At just 17, Burnham became the youngest person to land a stand-up special on Comedy Central in 2008, blazing a trail for digital creators hoping to cross into other realms of media and entertainment. The unique blend of observational comedy and musical satire that Burnham cultivated on his YouTube channel — drawing 400 million views in the process — established him as the voice of a generation that grew up on the internet. From writing and directing 2018’s Eighth Grade to his role in 2020’s Oscar-winning Promising Young Woman, Burnham’s work articulates the anxieties and absurdities of living right now, a theme he returned to in this year’s Bo Burnham: Inside. If the six Emmy nominations he scored for the Netflix special — done in isolation — are any indication, this is only the beginning for the young auteur.


The six Emmy nominations for HBO’s horror drama must be a bittersweet achievement for Lovecraft Country creator and showrunner Green, as the series was canceled after a single critically acclaimed season. Yet those Emmy noms reiterate what anyone who followed the show’s only season could tell you: Green’s vision is unparalleled. Adapted from a 2016 novel by Matt Ruff, Lovecraft blends the dark terrors of H.P. Lovecraft’s horror tales — flesh-eating monsters, demonic possession and supernatural cults, to name a few — with the dark terrors of segregated postwar America. The brash and bold series was perfectly timed for 2020, when many Americans reexamined our collective history and its impact on the present. Green’s provocative series proves you can entertain and enlighten — the gore only makes the lesson more effective.


After winning an Oscar for co-writing 2016’s Moonlight (which also won best picture) and receiving a second nom for adapting 2018’s If Beale Street Could Talk, Jenkins made the move to television. The source material for his first foray into the medium was a perfect match: the Pulitzer- and National Book Award-winning novel The Underground Railroad by Colson Whitehead. Instead of squeezing the celebrated book into a limited feature-length narrative, the writer-director used the episodic structure to his advantage. The result is pure cinema, no matter what size the screen you watch it on. An ambitious, sprawling work of magical realism that reckons with America’s past, Jenkins’ Underground Railroad stands alongside the expansive television work from auteurs like Ingmar Bergman and Rainer Werner Fassbinder.

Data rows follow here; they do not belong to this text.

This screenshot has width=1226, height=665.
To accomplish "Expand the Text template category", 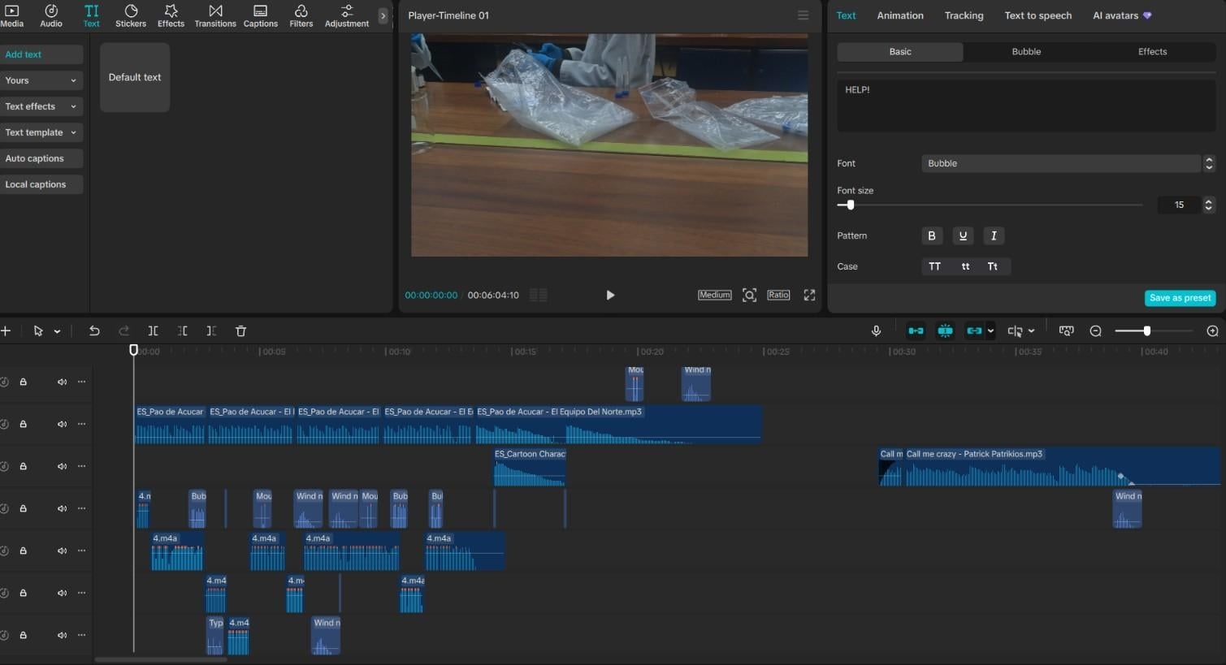I will [41, 132].
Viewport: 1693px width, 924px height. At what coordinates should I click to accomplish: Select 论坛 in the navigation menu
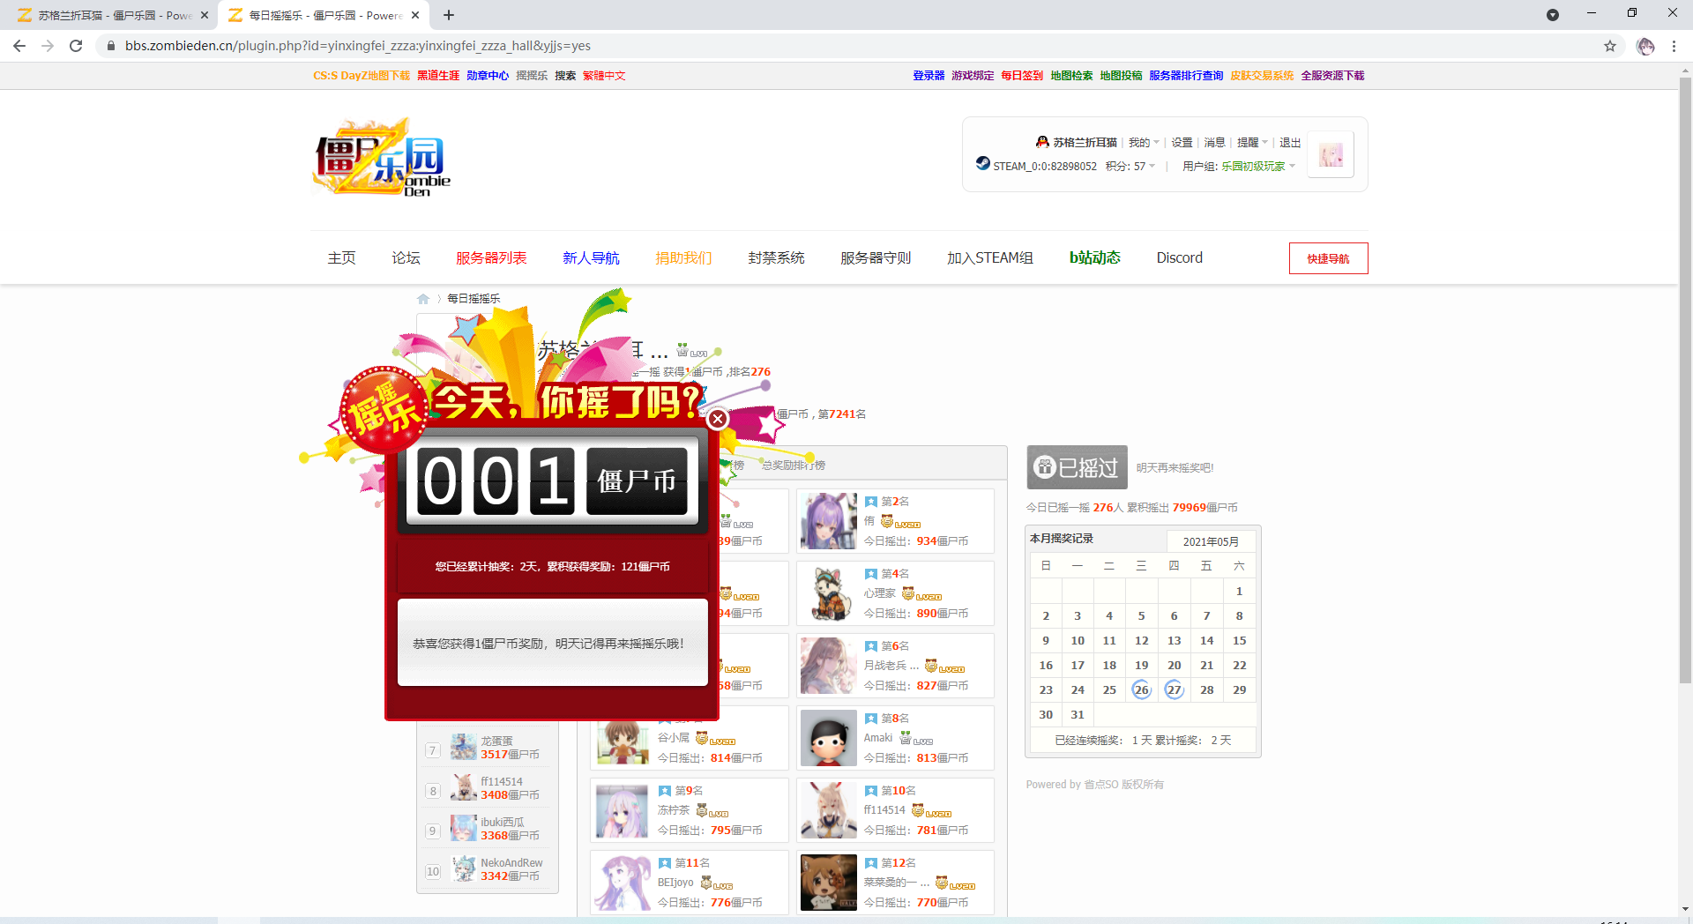(x=406, y=257)
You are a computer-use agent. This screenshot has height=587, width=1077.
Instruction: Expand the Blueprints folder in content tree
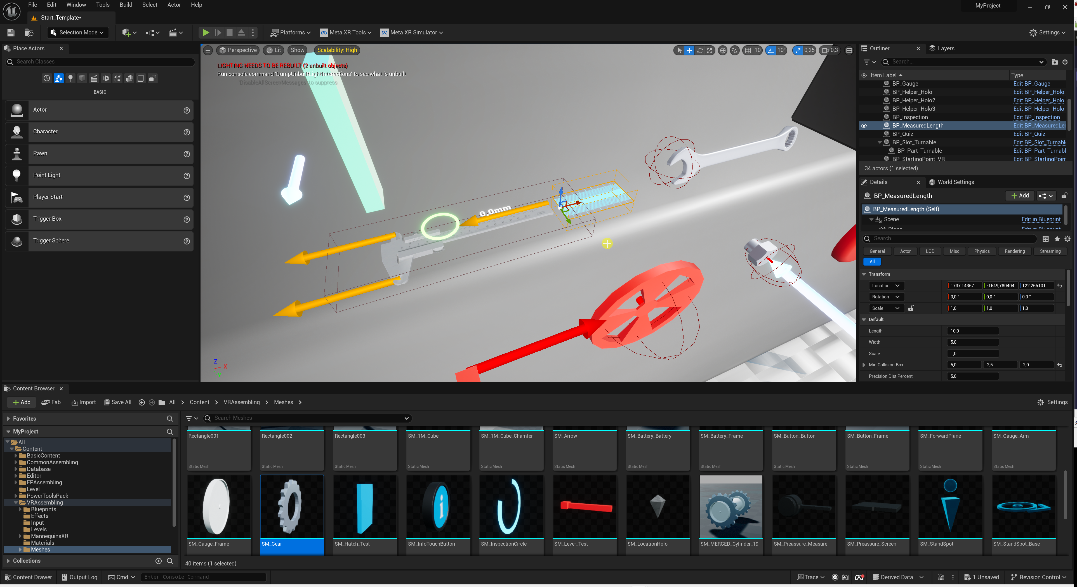click(x=20, y=509)
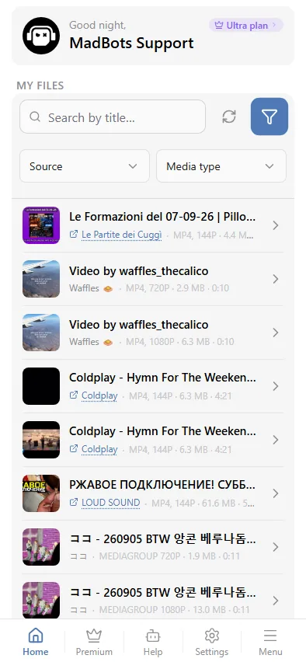Expand the Media type dropdown
The image size is (306, 662).
(221, 166)
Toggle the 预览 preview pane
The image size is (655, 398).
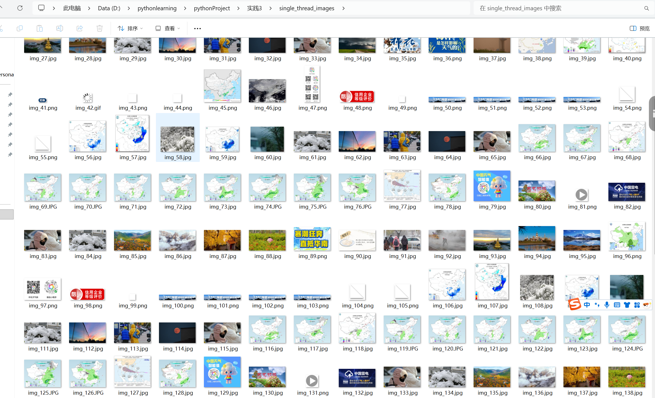point(640,28)
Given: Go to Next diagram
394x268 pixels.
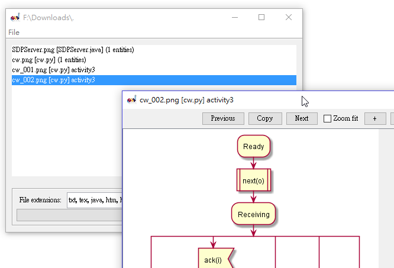Looking at the screenshot, I should (x=302, y=118).
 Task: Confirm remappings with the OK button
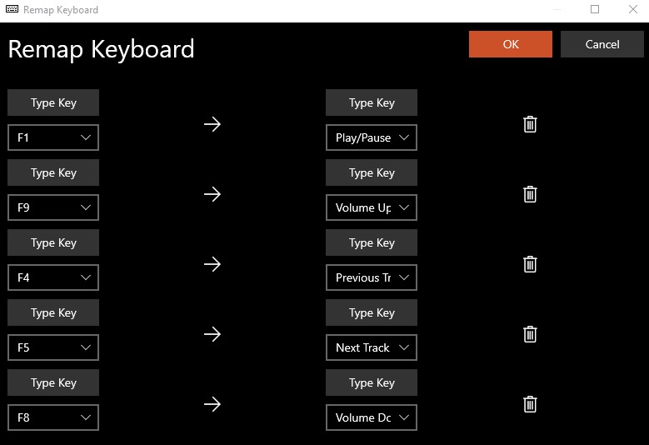511,44
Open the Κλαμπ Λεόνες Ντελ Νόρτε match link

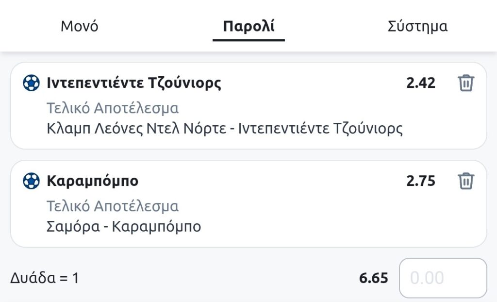pyautogui.click(x=225, y=129)
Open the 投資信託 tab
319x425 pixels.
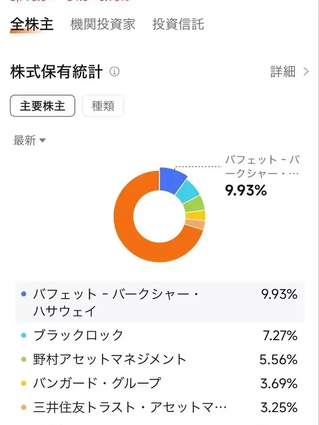[178, 24]
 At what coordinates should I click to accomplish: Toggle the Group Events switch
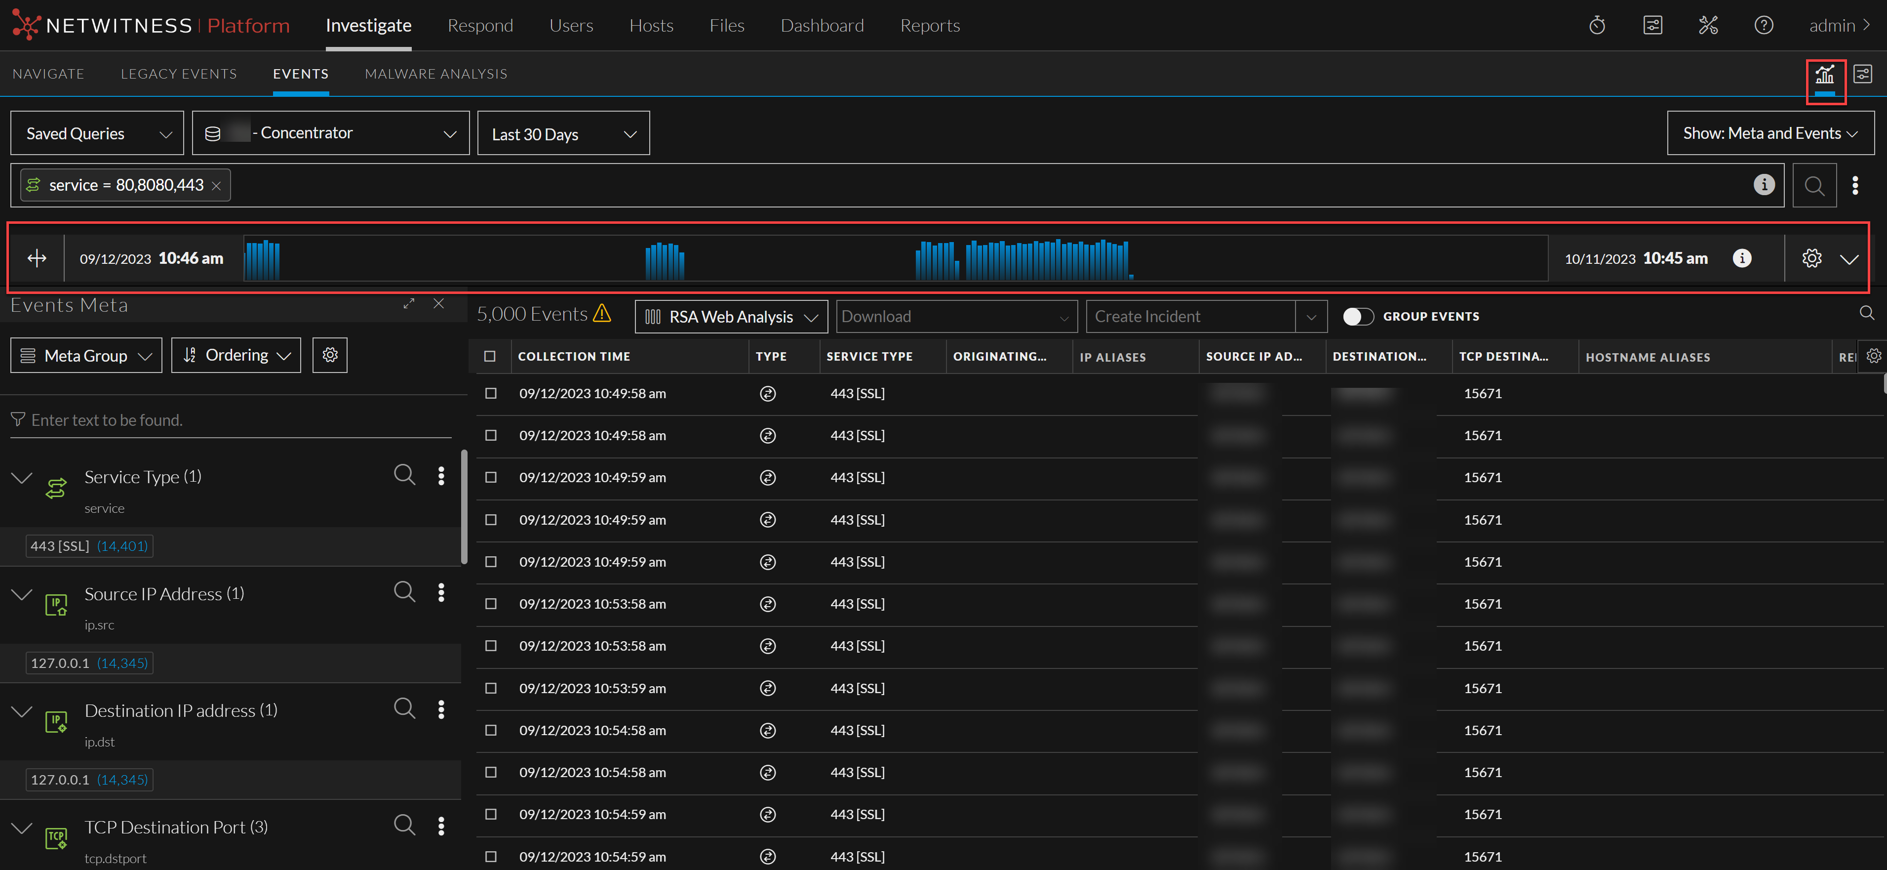1357,317
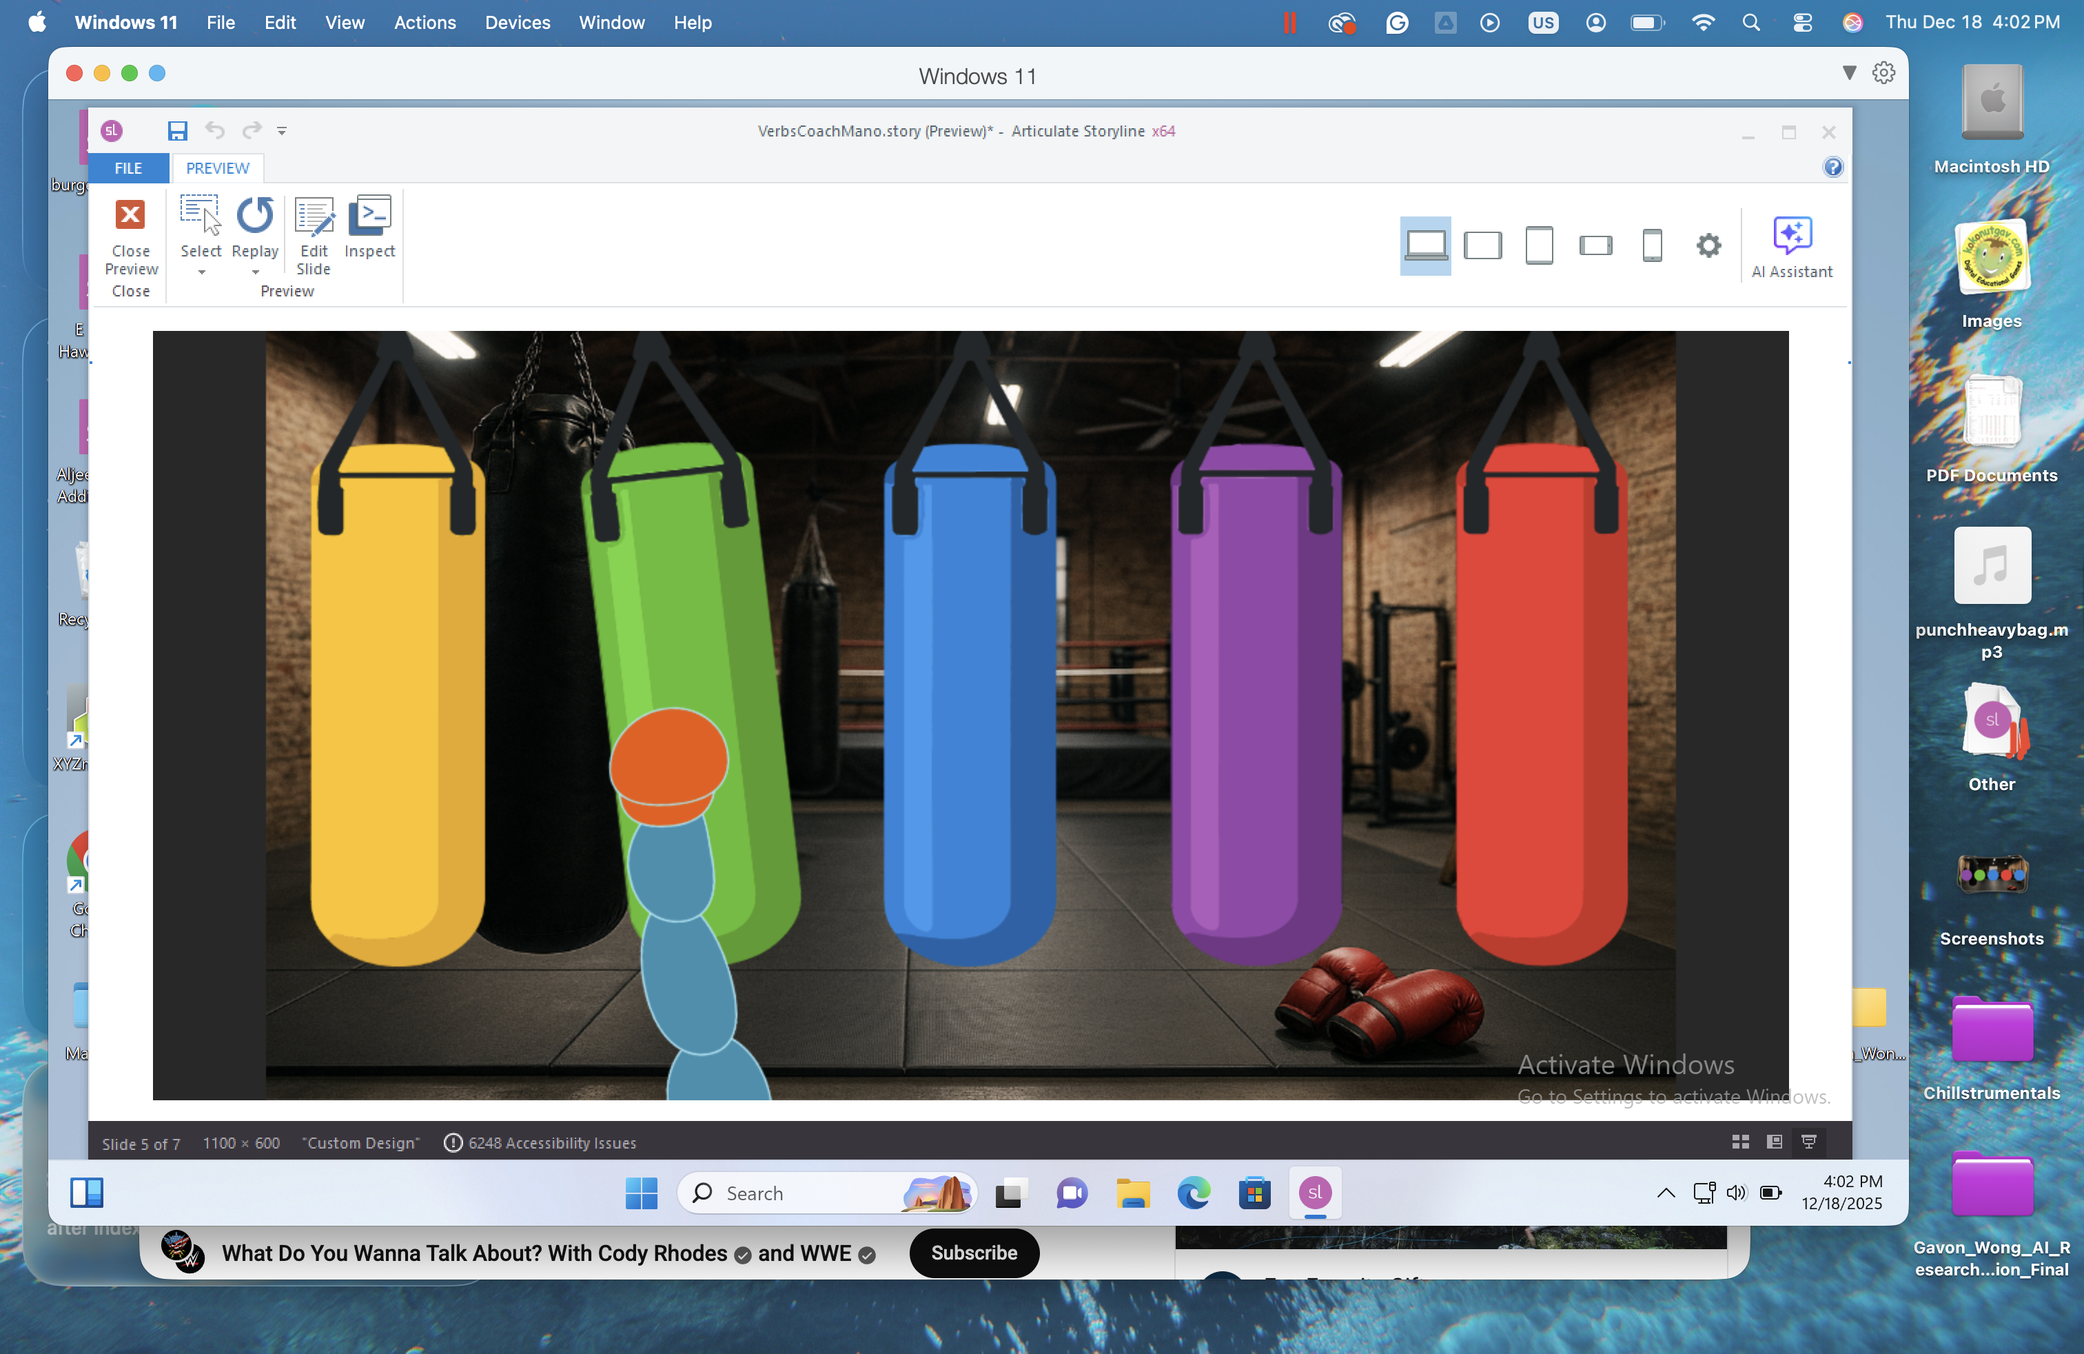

The article at the beginning of HBO’s comedy series is deliberate: This is a sketch show for and by Black women, not the sketch show. But it’s thanks to creator-star Thede that there’s an outlet for some of the funniest women in comedy (including herself) to provide consistent belly-churning laughs, often at their own expense. And it’s particularly meaningful that A Black Lady Sketch Show, in its second season, is Saturday Night Live’s sole competitor in outstanding variety sketch series. Thede and her hilarious co-stars and co-writers don’t have to fit into a white-male-dominated comedy space; she has carved out a space of her own — one that’s as big as she wants it to be. The specificity of A Black Lady Sketch Show’s title is hardly limiting. Instead, it’s an invitation — not just for potential viewers, but for other Black women to find their space, too.